2016-06-16 Thread Mathieu Trudel-Lapierre
** Changed in: network-manager (Ubuntu)
   Status: New => In Progress

** Changed in: network-manager (Ubuntu)
   Importance: Undecided => Medium

** Changed in: network-manager (Ubuntu)
 Assignee: (unassigned) => Mathieu Trudel-Lapierre (cyphermox)

-- 
You received this bug notification because you are a member of Desktop
Packages, which is subscribed to network-manager in Ubuntu.
https://bugs.launchpad.net/bugs/1592721

Title:
  Don't write search domains to resolv.conf in the case of split DNS

Status in network-manager package in Ubuntu:
  In Progress

Bug description:
  Currently, NM will write all search domains to both any DNS-handling
  plugins running, and also to resolv.conf / resolvconf; in all cases.

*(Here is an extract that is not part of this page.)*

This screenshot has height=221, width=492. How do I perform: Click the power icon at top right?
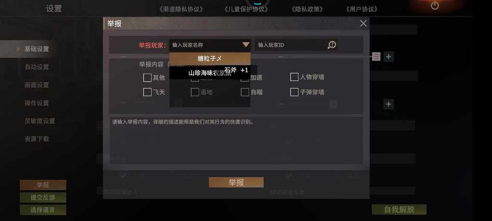click(x=435, y=5)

  The issue is that doing so means that in the split-DNS case on VPNs,
  you might get a negative response from all nameservers, then a new
  request by glibc with the search tacked on, to nameservers again,
  which might cause DNS requests for "private" resources (say, on the
  VPN) to be sent to external, untrusted resolvers, or for DNS queries
  not meant for VPN nameservers to be sent through the VPN anyway.

  This is fixable in the case where we have a caching plugin running
  (such as dnsmasq). dnsmasq will already know about the search domains
  and use that to limit queries to the right nameservers when a VPN is
  running. Writing search domains to resolv.conf is unnecessary in this
  case.

  We should still write search domains if no caching gets done, as we
  then need to expect glibc to send requests as it otherwise would.